High or low blood pressure in patients during surgery to repair a spinal cord injury may contribute to poorer outcomes, suggests a study published today in eLife.
The findings suggest that maintaining an optimal blood pressure range during surgery may help patients recover motor function. They also show how machine learning techniques may help scientists answer key clinical questions using real-world data.
Current guidelines for treating patients with spinal cord injuries recommend avoiding low blood pressure, ensuring the adequate flow of blood to the injury site to allow recovery. But blood pressure that is too high can cause bleeding in the spinal cord that can add to the damage.
“The precise window for optimal blood pressure management to promote recovery from acute spinal cord injury is poorly understood,” explains co-first author Abel Torres-Espin, Assistant Professor of Neurological Surgery at the University of California, San Francisco (UCSF), US. “We set out to apply machine learning analytics to blood pressure and heart rate changes in operating rooms. The idea was to test the associations between these factors during surgery and neurorecovery to determine treatment thresholds that forecast recovery.”

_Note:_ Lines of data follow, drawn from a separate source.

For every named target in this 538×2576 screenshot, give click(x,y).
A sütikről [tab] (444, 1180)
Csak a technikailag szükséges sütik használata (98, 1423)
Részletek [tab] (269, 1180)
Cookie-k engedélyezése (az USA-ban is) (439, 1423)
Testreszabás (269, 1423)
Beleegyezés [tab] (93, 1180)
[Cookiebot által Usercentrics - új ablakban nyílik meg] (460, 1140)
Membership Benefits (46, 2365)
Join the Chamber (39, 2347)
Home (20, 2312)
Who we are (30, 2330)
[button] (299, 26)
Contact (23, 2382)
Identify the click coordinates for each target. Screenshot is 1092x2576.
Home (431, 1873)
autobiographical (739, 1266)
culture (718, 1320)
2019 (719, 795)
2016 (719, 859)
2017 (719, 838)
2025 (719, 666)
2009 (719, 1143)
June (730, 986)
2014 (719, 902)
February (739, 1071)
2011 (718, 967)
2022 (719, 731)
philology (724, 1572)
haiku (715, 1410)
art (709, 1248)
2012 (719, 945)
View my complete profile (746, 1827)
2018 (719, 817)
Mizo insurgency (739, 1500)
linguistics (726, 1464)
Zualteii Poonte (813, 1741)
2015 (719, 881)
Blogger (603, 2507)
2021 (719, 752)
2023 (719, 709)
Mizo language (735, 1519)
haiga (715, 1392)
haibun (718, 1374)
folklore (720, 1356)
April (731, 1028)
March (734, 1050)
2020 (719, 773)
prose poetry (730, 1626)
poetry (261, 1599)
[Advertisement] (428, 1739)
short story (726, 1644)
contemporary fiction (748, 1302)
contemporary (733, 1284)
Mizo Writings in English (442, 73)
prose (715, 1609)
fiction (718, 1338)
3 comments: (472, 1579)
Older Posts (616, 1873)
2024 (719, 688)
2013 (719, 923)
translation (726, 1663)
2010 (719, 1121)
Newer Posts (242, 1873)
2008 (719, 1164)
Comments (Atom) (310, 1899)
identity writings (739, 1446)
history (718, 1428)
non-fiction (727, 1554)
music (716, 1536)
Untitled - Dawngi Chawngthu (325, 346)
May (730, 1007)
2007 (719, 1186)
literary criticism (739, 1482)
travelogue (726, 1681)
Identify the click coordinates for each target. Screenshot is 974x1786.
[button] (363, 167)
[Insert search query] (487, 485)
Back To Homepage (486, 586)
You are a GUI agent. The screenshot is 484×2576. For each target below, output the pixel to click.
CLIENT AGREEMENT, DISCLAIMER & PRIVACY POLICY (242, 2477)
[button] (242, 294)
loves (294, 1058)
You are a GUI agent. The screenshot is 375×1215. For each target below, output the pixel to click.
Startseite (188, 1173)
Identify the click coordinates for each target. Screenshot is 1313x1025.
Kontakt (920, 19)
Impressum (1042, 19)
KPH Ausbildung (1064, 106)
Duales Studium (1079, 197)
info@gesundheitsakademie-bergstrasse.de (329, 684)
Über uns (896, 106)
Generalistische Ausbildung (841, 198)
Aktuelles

Torres-Espin and the interdisciplinary research team analysed blood pressure data from 118 patients who underwent surgery for spinal cord injuries at the Zuckerberg San Francisco General Hospital and the Santa Clara Valley Medical Center.
“We found that patients with blood pressure that was either too high or too low during surgery for an acute spinal cord injury had poorer neuromotor recovery after surgery,” says co-first author Jenny Haefeli, Assistant Professor of Neurological Surgery at UCSF Weill Institute for Neurosciences. The team also found that patients had the best chance at recovery if their mean blood pressure was maintained between 76 mmHg and 104–117mmHg.
The results suggest that more precise upper and lower blood pressure targets may help physicians maximise their patients’ odds of recovering after a spinal cord injury, although these findings need to be confirmed by other studies. But if they are, they could lead to more use of machine learning tools to guide the care of patients with spinal cord injuries.
“Machine learning tools could be used to create real-time models that help predict the likelihood of a patient's recovery,” concludes senior author Adam Ferguson, Professor of Neurological Surgery at UCSF School of Medicine. “Such models could also be applied to forecasting patient outcomes early after a spinal cord injury.”